Role of education leaders

Running Head Role of Education Leaders Role of Education Leaders In the USA, public schools are controlled by so called ‘a school district’. This is an independent body usually funded by the Title I program (federal aid to local schools). Many of the school districts cover same geographical territories as cities. The largest school districts are Baltimore, Broward County, Chicago, Dallas, Detroit, etc. the school district consists of a schools board (board of trustees) which assigns a superintendent (Sergiovanni et al 2003). Educational leaders, including, superintendents, central office specialists, and principals, among others, greatly influence how standards are interpreted and how curriculum and instruction change as a result.

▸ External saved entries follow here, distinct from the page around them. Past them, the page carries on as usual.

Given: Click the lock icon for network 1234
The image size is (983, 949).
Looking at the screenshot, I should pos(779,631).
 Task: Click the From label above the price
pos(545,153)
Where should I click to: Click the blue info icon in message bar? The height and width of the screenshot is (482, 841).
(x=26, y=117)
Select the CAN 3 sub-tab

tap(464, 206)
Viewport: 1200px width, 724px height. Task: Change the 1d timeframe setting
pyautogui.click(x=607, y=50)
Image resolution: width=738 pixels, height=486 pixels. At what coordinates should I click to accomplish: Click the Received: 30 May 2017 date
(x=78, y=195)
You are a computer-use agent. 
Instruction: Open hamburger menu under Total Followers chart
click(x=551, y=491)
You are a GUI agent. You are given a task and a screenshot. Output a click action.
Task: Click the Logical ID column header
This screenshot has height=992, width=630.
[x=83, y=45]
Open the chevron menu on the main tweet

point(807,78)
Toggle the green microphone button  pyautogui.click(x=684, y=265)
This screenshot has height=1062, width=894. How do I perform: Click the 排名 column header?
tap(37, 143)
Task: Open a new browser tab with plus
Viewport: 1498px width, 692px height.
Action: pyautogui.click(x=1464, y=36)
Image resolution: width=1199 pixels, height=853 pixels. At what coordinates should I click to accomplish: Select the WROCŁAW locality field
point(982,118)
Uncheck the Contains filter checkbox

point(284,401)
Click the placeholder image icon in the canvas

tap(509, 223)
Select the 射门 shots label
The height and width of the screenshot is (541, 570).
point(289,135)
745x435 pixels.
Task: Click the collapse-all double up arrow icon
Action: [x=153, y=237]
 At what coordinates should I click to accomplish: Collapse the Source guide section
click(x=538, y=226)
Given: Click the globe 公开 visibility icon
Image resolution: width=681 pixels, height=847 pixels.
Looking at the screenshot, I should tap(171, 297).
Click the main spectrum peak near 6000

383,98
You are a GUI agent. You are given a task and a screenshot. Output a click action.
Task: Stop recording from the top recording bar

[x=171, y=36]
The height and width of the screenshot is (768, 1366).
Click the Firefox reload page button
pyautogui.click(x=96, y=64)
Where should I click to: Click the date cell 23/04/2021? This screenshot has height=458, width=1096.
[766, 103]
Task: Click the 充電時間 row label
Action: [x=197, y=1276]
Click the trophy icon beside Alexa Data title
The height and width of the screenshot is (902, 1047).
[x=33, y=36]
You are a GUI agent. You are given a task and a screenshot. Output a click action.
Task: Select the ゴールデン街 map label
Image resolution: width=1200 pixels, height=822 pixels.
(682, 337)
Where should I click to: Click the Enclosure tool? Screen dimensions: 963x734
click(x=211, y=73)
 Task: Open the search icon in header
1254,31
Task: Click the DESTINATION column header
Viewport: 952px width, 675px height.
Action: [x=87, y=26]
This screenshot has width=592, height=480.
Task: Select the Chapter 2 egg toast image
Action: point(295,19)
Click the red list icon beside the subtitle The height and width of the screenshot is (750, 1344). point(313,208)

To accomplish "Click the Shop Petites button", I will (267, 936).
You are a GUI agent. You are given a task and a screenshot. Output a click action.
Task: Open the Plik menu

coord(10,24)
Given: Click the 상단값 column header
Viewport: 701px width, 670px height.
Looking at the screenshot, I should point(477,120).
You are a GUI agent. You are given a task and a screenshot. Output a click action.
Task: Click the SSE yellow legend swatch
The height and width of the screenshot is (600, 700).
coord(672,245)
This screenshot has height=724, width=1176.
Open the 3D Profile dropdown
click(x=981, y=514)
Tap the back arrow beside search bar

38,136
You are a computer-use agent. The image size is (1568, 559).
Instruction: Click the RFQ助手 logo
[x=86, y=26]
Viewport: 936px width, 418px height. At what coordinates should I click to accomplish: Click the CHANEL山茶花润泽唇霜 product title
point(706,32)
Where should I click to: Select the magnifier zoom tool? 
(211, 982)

The main functions of the school district are to employ teachers and take corrective actions, solve disciplinary matters and taxation. Maryland is an exception in this case. All schools are controlled by the county. In general, it is possible to distinguish the following forms of control: (1) school district governments. (2) state-dependent school systems. (3) local-dependent school systems and (4) education service agencies (Dembowski 1999).
Educational standards and practices are the engine driving the changes public schools are experiencing today. These bodies control schools and establish education standards and procedures. The school district provides qualified teachers, adequate instructional materials, and sound facilities. As such standards for opportunity to learn are articulated, the accountability question arises as to how to monitor and report on them. The school district articulates a means of observation in schools and classrooms in order to determine the degree of adherence to these standards (Sergiovanni et al 2003). Two aspects of this must be considered: the quality of individual teachers and the quality of the school as a whole. The control is exercised through school review process. Variations of inspectorates and school quality reviews have been developed in New York, Rhode Island, Maine, and other states. In order for such reviews to serve the purpose of school improvement, it is essential that observations and data collection be done in a critical manner through a combination of school self-assessment and collegial visitations. (Sergiovanni et al 2003).
2. The school district, and the chief executive, is responsible for decision making and policy formation. The chief executive is responsible for political accountability (pressures from school boards and parents), professional accountability (ideas from national associations like the National Council of Teachers), and moral accountability (the individual leader’s sense of right and wrong). Secondly, the process of interpreting and acting on demands from state assessments and other accountability demands is fragmented. Leaders in different roles get different information and interpret it through different lenses so that it is difficult to reach consensus on a course of action. Thus, the chief executive follows the state and federal policies unified for all schools. (Gorton et al 2006). Federal and state education boards develop educational standards while implementation and control is exercised by the school district. Also, the school district develops policies aimed to reduce drinking and drug abuse at schools, etc. The current reform framework includes the creation of common standards, challenging assessments, and enhanced accountability for student performance. Central to these reforms is the notion that each student is entitled to instruction that is grounded in a common set of challenging content standards and that schools and individual students must be held accountable for achieving equally high levels of performance on these standards (Wong, 1999). Federal and state statutes and rules use classification as a means for controlling the allocation of resources and for assuring that the legal protections and entitlements are targeted at the members of a protected class. The purpose of a standards-determination committee is to identify the content standards (in their subject area, for instance, mathematics) that, thereafter, would guide state-level instruction in a particular subject.
References
2. Dembowski, F. (1999). Effective School District Management: A Self-Review Instrument and Guide. ScarecrowEducation.
3. Gorton, R.A., Alston, J. A., Snowden, P. E. (2006). School Leadership and Administration: Important Concepts, Case Studies, and Simulations. McGraw-Hill Humanities/Social Sciences/Languages.
4. Sergiovanni, T. J., Kelleher, P., McCarthy, M., Wirt, F. (2003). Educational Governance and Administration, Allyn &amp. Bacon.
5. Wong, K.K. (1999). Funding Public Schools: Politics and Policies (Studies in Government and Public Policy). University Press of Kansas.